== EXTRACT TO READ ==

Lightning provides another graphic example of geometry. Lightning generates broadband electromagnetic energy in the atmosphere, which appears as noise in broadband EMI data. (DUALEM instruments are sensitive only to the small fraction of the energy that has an effective frequency equal to the 9-kHz DUALEM frequency.)
If we characterize lightning as a vertical pulse of electrical current, the current will transmit a horizontal magnetic field. Long-distance propagation of the field is enabled where a conductive earth (e.g. ocean) is present to complement the ionosphere in guiding the horizontal field. The following figure is a plan view of a lightning strike, its transmitted field, and the HCP and PRP geometries.
The effect of the horizontal magnetic field on the horizontal Tx and HCP Rx will be minimal, as little flux will intersect the coils. With the long axis of the PRP geometry oriented toward the lightning, as shown, little flux from the horizontal magnetic field will intersect the PRP Rx so the effect, again, will be minimal. Where the PRP geometry is oriented at right angles to the prevalent direction of atmospheric disturbance, however, noise in the PRP data may arise from distant disturbances if the intervening earth is conductive, and noise typically increases as the distance to the disturbance decreases.
The induction number (IN) characterizes the EMI of a homogeneous earth. The IN is defined as (cmw)1/2s, where c is the conductivity of the earth, m is the magnetic permeability of the earth, w is the angular frequency of the primary field and s is the transmitter-receiver separation.
For example the IN is about 0.084, where an instrument with 2-m separation operates at 9 kHz (2π x 9000 radians/s) on an earth with 25 mS/m (0.025 S/m) conductivity and free-space (4π x 10-7 H/m) magnetic permeability. Note that the IN is dimensionless.
The following figure shows the amplitudes of phase components of the secondary field that are measured by the HCP and PRP geometries at INs from 0 to 3.5. The markers on the curves show increments of 0.5 in the IN. The chart is drawn from data in Frischknecht (1967).
The phasor diagram provides a graphic summary of the effect of IN on the amplitude and phase of the secondary field. Near the origin, both the HCP and PRP curves show a steep positive slope, as quadrature amplitude increases rapidly with increasing, but low, induction.

== Entries for locating text and elements ==
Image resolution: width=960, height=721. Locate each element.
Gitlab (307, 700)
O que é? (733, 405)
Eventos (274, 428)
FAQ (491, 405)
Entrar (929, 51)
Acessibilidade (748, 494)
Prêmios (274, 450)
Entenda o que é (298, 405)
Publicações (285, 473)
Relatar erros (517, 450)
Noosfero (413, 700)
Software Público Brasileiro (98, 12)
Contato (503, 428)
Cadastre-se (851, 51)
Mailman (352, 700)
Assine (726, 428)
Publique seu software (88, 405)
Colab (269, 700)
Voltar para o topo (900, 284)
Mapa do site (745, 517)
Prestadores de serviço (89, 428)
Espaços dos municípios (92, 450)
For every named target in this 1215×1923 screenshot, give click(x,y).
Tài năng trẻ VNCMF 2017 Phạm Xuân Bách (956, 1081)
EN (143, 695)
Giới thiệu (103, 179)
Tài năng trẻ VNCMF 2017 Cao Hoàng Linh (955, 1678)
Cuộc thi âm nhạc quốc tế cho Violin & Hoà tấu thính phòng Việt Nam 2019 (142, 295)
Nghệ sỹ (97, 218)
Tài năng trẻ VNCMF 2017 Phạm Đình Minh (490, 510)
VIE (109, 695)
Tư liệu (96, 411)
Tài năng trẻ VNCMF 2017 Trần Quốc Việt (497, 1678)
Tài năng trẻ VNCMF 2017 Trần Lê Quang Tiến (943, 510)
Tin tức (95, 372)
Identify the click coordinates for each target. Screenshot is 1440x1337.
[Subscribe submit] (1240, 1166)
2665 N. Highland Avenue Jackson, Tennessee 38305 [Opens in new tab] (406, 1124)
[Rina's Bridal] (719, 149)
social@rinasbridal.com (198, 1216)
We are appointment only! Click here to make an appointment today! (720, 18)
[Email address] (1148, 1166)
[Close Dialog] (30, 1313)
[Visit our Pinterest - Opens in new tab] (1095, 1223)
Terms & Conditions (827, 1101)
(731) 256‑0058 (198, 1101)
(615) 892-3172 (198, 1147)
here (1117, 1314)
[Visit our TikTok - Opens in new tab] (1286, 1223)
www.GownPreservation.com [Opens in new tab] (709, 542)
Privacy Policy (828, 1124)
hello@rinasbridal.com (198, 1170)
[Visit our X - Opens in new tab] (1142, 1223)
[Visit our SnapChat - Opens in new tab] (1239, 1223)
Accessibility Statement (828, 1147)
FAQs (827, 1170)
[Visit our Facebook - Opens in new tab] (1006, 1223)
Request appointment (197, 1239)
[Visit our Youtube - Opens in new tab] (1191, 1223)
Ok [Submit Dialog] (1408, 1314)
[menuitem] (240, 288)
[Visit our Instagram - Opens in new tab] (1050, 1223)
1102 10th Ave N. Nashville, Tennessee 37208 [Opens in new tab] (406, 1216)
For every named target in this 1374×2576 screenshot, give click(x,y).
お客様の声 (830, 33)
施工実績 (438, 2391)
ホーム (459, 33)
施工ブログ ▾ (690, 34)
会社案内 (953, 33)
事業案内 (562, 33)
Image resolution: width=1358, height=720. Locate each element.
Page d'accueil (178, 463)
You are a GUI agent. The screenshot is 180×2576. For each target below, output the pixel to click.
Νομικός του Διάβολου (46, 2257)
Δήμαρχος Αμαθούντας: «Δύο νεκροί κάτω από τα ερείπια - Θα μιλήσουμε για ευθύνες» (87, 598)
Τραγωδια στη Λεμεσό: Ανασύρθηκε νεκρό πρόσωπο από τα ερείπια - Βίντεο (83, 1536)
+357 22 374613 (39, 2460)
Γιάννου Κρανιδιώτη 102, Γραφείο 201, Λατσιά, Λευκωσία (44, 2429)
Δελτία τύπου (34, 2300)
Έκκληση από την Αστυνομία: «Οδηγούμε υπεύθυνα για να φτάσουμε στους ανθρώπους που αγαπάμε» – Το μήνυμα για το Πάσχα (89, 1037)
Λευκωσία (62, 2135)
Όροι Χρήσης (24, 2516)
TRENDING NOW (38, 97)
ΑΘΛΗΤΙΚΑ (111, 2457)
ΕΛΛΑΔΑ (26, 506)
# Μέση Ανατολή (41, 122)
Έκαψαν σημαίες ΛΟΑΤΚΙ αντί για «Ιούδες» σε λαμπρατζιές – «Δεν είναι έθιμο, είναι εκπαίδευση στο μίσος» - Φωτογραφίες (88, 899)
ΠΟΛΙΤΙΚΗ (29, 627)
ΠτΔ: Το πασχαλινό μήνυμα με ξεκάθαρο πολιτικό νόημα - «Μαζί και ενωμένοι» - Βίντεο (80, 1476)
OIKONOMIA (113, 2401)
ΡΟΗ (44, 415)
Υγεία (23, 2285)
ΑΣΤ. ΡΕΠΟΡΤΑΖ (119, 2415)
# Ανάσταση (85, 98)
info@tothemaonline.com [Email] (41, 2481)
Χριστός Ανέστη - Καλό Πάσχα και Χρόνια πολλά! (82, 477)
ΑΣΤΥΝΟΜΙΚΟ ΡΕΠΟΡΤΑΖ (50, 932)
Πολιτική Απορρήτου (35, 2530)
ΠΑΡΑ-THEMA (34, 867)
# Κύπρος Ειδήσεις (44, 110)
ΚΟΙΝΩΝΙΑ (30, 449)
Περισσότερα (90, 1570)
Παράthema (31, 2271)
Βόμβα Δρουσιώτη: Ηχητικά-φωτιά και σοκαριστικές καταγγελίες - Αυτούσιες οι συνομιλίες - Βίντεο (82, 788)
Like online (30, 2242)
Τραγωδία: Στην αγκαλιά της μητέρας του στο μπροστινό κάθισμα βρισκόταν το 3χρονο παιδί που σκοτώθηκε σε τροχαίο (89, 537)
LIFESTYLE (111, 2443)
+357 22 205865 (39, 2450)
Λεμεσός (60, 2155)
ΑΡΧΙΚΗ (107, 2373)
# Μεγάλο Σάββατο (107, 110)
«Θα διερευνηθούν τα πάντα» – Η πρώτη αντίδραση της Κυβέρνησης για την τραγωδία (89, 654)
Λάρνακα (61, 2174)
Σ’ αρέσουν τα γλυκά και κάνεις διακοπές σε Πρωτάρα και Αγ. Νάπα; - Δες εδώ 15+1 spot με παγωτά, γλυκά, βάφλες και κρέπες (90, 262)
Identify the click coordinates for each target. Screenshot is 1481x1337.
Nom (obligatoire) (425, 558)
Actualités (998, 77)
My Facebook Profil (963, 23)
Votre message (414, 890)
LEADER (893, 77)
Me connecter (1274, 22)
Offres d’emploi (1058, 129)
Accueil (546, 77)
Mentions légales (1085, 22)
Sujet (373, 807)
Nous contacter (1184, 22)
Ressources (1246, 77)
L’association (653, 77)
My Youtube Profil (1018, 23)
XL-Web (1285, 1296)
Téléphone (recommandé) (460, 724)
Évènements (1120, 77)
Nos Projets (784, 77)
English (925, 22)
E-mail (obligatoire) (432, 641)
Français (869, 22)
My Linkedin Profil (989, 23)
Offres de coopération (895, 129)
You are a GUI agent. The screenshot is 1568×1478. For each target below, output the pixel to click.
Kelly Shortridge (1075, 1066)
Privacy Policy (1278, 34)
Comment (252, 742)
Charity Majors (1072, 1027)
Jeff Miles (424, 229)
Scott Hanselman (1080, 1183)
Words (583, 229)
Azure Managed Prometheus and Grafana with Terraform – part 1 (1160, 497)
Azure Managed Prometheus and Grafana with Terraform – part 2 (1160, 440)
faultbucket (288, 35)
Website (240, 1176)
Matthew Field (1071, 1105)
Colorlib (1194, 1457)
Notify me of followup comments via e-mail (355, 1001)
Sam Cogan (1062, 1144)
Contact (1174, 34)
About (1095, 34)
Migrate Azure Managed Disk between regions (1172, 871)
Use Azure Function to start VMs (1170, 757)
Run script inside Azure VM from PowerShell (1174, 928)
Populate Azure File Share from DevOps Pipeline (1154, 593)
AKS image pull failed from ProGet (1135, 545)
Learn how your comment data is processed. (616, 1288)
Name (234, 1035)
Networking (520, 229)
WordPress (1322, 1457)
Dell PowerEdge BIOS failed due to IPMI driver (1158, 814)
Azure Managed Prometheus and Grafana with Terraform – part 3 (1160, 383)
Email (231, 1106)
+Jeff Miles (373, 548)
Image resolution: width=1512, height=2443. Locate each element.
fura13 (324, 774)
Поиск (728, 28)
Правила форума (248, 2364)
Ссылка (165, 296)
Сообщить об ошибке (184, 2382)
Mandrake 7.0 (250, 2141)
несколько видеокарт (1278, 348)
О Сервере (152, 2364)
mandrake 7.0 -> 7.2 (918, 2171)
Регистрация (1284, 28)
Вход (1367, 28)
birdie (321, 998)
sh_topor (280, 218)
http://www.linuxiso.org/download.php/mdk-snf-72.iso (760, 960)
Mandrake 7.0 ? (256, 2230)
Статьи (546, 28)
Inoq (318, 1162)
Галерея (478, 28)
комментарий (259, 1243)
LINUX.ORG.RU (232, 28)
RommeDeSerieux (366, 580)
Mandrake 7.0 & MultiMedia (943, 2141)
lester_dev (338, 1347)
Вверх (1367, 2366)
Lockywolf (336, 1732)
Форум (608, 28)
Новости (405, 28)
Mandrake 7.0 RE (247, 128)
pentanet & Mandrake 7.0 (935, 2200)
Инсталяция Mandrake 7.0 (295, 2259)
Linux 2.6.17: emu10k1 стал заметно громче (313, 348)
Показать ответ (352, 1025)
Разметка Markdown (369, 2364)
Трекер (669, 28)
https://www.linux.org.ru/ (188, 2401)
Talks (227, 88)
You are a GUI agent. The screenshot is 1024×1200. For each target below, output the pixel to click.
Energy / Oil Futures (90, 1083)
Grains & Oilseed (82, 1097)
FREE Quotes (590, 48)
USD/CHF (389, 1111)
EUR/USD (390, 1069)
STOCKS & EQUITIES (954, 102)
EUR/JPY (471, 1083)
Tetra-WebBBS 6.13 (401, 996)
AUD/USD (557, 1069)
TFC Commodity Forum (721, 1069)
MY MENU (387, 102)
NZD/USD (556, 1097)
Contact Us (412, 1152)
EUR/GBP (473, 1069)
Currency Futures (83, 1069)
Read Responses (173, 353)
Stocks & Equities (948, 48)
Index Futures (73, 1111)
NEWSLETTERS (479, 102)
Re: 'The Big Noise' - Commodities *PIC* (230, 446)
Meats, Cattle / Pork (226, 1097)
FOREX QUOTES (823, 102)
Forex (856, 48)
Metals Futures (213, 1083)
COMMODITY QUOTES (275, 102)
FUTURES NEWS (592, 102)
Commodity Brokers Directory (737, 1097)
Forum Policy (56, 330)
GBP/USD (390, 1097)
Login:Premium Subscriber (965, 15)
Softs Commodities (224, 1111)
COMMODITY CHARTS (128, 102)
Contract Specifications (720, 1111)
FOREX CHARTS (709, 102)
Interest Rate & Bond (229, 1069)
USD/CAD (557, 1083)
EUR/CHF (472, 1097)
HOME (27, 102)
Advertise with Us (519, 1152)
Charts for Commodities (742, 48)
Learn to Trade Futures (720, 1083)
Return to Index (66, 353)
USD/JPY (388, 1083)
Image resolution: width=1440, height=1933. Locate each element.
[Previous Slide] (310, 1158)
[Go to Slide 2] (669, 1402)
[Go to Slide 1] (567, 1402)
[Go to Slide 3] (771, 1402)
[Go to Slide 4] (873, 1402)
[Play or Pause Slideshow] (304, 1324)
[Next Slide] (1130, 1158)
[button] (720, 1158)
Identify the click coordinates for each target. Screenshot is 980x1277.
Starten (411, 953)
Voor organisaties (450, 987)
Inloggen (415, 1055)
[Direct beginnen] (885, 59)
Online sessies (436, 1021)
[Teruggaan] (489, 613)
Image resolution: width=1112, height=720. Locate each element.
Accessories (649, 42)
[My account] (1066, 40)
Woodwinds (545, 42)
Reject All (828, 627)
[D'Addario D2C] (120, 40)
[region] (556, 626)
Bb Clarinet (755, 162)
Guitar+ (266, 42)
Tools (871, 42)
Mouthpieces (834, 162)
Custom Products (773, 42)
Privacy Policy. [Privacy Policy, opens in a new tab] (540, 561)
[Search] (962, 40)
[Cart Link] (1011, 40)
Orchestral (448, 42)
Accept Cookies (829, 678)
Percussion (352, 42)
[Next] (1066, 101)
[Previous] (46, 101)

== REQUESTS ==
1. For the EMI text, list every symbol used in the definition of the induction number along with the quantity each one represents.
2. Using the EMI text, answer these:
(a) What is the DUALEM frequency?
(b) What increment in the induction number do the markers on the curves show?
(c) What is the approximate induction number in the worked example?

== SOLVED PROBLEMS ==
1.
c: the conductivity of the earth
m: the magnetic permeability of the earth
w: the angular frequency of the primary field
s: the transmitter-receiver separation

2.
(a) 9 kHz.
(b) Increments of 0.5.
(c) About 0.084.